[Data supplied — start]

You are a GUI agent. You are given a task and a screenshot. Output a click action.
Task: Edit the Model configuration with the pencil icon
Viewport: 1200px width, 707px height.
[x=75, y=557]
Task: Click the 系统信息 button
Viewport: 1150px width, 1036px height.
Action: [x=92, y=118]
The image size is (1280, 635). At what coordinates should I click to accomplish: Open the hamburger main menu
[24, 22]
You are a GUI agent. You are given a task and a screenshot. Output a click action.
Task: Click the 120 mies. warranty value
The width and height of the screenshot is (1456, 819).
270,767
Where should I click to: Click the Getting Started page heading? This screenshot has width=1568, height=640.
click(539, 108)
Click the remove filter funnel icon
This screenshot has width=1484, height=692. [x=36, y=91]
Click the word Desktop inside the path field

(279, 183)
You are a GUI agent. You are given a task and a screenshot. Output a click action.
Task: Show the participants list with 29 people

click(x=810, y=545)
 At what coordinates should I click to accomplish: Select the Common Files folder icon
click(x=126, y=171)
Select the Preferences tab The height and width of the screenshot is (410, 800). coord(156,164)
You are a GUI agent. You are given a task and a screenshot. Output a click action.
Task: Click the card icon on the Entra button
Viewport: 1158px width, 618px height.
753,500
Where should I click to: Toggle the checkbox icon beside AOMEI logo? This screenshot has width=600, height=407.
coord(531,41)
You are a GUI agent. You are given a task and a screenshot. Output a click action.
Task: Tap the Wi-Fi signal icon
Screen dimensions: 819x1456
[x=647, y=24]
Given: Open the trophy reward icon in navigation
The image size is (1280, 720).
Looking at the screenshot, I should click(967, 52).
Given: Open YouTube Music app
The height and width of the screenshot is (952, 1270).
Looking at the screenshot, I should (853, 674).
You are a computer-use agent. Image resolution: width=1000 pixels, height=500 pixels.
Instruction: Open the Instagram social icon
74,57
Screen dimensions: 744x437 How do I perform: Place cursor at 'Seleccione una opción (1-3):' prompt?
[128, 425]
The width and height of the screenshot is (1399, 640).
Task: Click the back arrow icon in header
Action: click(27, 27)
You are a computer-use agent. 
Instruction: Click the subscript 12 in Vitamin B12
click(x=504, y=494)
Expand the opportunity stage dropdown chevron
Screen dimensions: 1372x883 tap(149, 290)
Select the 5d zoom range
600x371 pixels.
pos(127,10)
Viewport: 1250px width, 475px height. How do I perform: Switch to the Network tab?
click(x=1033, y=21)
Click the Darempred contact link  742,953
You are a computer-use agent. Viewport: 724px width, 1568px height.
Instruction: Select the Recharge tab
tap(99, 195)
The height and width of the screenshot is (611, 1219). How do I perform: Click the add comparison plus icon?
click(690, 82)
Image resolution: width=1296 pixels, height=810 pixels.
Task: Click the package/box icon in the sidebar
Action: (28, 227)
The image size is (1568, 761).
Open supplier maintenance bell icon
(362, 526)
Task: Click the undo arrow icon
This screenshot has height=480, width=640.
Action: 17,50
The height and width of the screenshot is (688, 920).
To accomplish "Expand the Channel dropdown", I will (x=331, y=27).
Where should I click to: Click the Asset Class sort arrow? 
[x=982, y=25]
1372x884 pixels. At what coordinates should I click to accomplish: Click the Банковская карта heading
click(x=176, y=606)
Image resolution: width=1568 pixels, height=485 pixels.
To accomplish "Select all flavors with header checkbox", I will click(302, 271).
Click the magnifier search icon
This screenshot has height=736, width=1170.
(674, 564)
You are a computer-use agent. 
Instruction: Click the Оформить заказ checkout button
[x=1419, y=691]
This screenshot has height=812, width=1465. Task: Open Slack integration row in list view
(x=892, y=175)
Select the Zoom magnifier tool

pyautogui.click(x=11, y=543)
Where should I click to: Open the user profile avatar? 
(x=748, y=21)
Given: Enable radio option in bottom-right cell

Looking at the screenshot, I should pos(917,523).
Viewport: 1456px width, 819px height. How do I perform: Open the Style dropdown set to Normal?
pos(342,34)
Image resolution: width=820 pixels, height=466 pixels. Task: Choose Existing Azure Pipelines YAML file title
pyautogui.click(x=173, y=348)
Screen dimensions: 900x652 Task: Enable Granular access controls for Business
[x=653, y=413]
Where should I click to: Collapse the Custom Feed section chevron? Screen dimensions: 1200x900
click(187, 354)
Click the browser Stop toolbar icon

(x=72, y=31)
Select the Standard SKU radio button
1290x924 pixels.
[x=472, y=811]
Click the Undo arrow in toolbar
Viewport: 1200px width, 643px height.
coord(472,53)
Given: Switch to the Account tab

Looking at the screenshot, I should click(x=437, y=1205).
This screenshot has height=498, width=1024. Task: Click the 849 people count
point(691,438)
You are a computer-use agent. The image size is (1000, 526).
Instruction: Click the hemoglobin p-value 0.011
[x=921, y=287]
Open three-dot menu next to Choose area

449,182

[Data supplied — finish]

Exercise aim: Find how many lines above include "computer"; reply with the number only.

Problem solution: 5